このまま殴り合い蹴り合いの野試合か、それとも退却か。
バックスは右肩に刺さった刀を抜き取る。神経フィードバックを切っていないため、脳内にズキズキとした信号が走ったままだ。
刀使いは刀使いで、相手の出方を疑っているのか、こちらの尻尾の間合いに入らないように距離を保っている。
「全く、いいセンスだな」
くくく、と笑うバックスにユキナは呆れたようにため息を吐くような音を出す。
[ユキナは退却をおすすめするけど]
「そうだな、時間稼ぎは終わった。退却ルートはお前に任せる。オートパイロット、レディ」
[わかった、5秒後に離脱する。3、2、1、GO!]
同時に、バックス、刀使いの両機体は自陣の方へ走りだした。
/7/
「……やっこさんも逃げたな?」
[自分の得物がない時点でテイルマスターに戦いを挑むようなバカじゃないってことがわかったね]

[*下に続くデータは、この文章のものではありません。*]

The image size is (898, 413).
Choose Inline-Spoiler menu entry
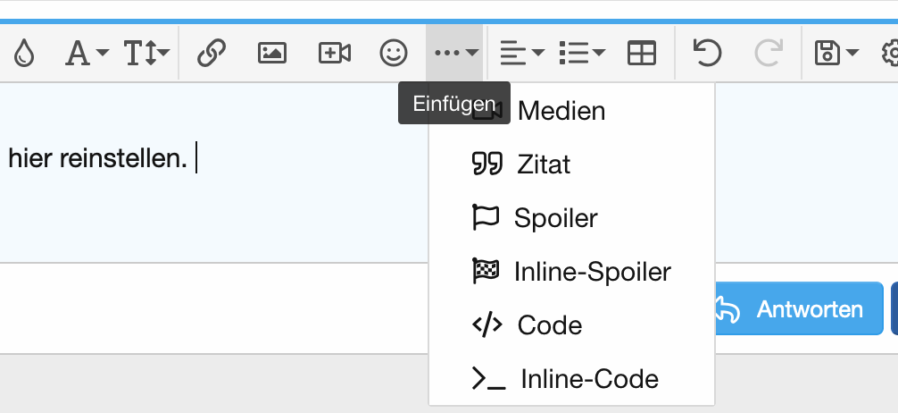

ユキナの敵分析、というかお馬鹿分析を聞いて、はははは、バックスは軽快に笑い、すぐに真面目な顔をする。「本当、いいセンスしてるわ」とバックスは緊張の糸と切るとともに息を吐いた。
ちなみに、逃走中の移動は脊髄神経による操縦ではなく、ユキナのオートパイロットに任せている。バックスは首元にある接続部を解除し、両腕を頭に回した。
[楽しそう?]
ユキナが訊ねる。バックスは少し口端を上げて答える。
「中々な」
[下から読んでも]
「なかなかな、って何を言わせるんだ」
なんとなくです。ユキナはそう答え、コールがあった作戦指示室からの回線を繋いだ。
『隊長、お疲れ様です。無事にエエルを収容できました』
エリスからの連絡。どうやら追撃もなくそのまま退却できたらしい。
「ん、そうか」
まあそうでないと、自分があそこで踏ん張った甲斐もないからな。バックスは再び、ふう、と一息ついた。
『姉を助けていただき、ありがとうございます』
「気にするな。というかその言葉は二人に言ってやってくれ」
『もうすでに言いました』
「ああ、そう……」
[エリス、もうそろそろ着くから、ベースチャンバーのゲートを開けて]
『了解、ベースチャンバーオープン』
ついに我が家だ。バックスが体をあげ、狭い空間で背骨を伸ばす。
『おかえりなさい、隊長、ユキナさん』
「ああ、ただいま」
[ただいま]
自分の家である、黒く巨大な棺桶はすぐそこだった。